Given the generally upbeat analysis of the economy offered last month by Federal Reserve Chairman Alan Greenspan and the optimistic expectations of economists in general, the 1.1 percent annual growth rate of Gross Domestic Product (GDP) for the second quarter, which the Commerce Department reported Wednesday, was a keen disappointment. Among economists, the expectation of second-quarter growth ranged between 2.1 percent and 2.5 percent. For the year, the Fed has projected a growth rate between 3.5 percent and 3.75 percent.
With the first-quarter's growth rate revised downward from 6.1 percent to 5 percent, the economy's annual growth rate will have to be 4.2 percent during the next two quarters to meet the Fed's modest growth target for the year. That may be a tall order. After all, the growth rate for consumer spending, which had been the economy's backbone during the 2001 recession and thereafter, has sharply decelerated from 6 percent for 2001's fourth quarter to 3.1 percent during the first quarter to a very disappointing 1.9 percent in the second quarter.
Even more worrisome to the Fed has to be the disappointing trend in final demand, which deducts inventory changes from GDP. As Mr. Greenspan has repeatedly emphasized in congressional testimony since the economy began its slowdown, it is growth in final demand that determines whether economic recovery will be sustainable.

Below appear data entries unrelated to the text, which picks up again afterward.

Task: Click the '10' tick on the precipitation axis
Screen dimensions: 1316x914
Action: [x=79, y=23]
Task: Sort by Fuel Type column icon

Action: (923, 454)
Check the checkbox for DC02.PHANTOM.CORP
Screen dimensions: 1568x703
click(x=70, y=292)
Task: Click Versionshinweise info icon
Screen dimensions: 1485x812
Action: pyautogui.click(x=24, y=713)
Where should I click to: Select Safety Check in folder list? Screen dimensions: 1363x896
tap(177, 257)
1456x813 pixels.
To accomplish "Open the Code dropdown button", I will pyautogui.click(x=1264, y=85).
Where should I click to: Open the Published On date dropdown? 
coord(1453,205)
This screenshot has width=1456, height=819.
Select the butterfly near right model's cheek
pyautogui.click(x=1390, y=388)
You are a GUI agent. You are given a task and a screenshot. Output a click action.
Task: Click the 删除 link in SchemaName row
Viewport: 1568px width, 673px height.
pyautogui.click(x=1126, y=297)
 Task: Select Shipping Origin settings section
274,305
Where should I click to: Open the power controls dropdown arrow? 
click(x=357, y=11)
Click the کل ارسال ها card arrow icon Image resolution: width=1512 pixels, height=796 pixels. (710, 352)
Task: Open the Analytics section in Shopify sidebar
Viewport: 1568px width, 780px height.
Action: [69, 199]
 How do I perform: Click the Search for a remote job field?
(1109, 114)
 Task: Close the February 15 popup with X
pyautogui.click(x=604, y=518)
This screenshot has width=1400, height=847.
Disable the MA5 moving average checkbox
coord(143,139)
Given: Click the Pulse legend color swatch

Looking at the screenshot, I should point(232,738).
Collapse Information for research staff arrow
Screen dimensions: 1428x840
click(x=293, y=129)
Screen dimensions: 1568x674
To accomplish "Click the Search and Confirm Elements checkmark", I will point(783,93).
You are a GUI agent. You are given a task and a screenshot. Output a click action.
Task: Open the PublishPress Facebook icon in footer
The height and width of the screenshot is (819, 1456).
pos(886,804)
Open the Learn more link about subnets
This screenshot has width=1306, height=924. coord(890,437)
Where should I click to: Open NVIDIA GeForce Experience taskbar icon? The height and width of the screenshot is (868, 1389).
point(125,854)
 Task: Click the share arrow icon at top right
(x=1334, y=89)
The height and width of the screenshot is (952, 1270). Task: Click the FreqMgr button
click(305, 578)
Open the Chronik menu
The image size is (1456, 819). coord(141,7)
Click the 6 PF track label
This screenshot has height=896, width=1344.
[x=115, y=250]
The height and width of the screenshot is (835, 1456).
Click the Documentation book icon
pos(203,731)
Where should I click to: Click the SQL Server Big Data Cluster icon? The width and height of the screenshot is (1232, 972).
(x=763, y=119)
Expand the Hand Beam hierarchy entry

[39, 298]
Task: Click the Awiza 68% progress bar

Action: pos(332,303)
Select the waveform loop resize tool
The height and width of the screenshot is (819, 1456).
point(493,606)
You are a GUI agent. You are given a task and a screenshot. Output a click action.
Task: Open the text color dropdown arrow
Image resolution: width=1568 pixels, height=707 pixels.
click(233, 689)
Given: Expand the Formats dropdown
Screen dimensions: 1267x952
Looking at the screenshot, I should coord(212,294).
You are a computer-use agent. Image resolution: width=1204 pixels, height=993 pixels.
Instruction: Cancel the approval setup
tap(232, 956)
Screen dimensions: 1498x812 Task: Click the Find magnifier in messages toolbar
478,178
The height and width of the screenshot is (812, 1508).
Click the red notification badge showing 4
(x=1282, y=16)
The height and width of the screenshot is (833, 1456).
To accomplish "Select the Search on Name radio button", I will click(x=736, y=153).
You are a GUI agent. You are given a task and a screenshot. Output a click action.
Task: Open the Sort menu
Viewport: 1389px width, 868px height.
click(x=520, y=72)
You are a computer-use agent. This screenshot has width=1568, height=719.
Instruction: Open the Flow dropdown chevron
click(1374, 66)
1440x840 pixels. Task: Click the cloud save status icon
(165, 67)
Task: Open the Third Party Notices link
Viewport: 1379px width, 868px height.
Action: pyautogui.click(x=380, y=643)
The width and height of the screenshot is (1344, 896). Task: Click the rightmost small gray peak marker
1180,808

"[T]he strength of final demand will play its usual central role in determining the vigor of the expansion," Mr. Greenspan told Congress in July. "While final demand has been increasing, the pace of forward momentum remains uncertain." Indeed, while journalists concentrated on Mr. Greenspan's use of the phrase "infectious greed" during his testimony to characterize the current spate of Wall Street scandals, they essentially ignored the mundane "Monetary Policy and Economic Outlook" report accompanying his testimony. Indicative of the importance the Fed gives to final demand, that five-page report mentioned the concept no fewer than nine times. However, according to the latest data, the "pace of forward momentum" has not only slowed considerably, it has now shifted into reverse. Specifically, final demand grew by 4.2 percent during last year's fourth quarter, decelerated to 2.4 percent during the first quarter and declined by 0.1 percent during the second quarter.
With final demand falling into negative territory and inflation remaining subdued the consumer price index has increased by only 1.1 percent over the past 12 months, compared to 3.2 percent for the previous 12 months it may be time for the Fed to consider reducing short-term interest rates at its next meeting on Aug. 13.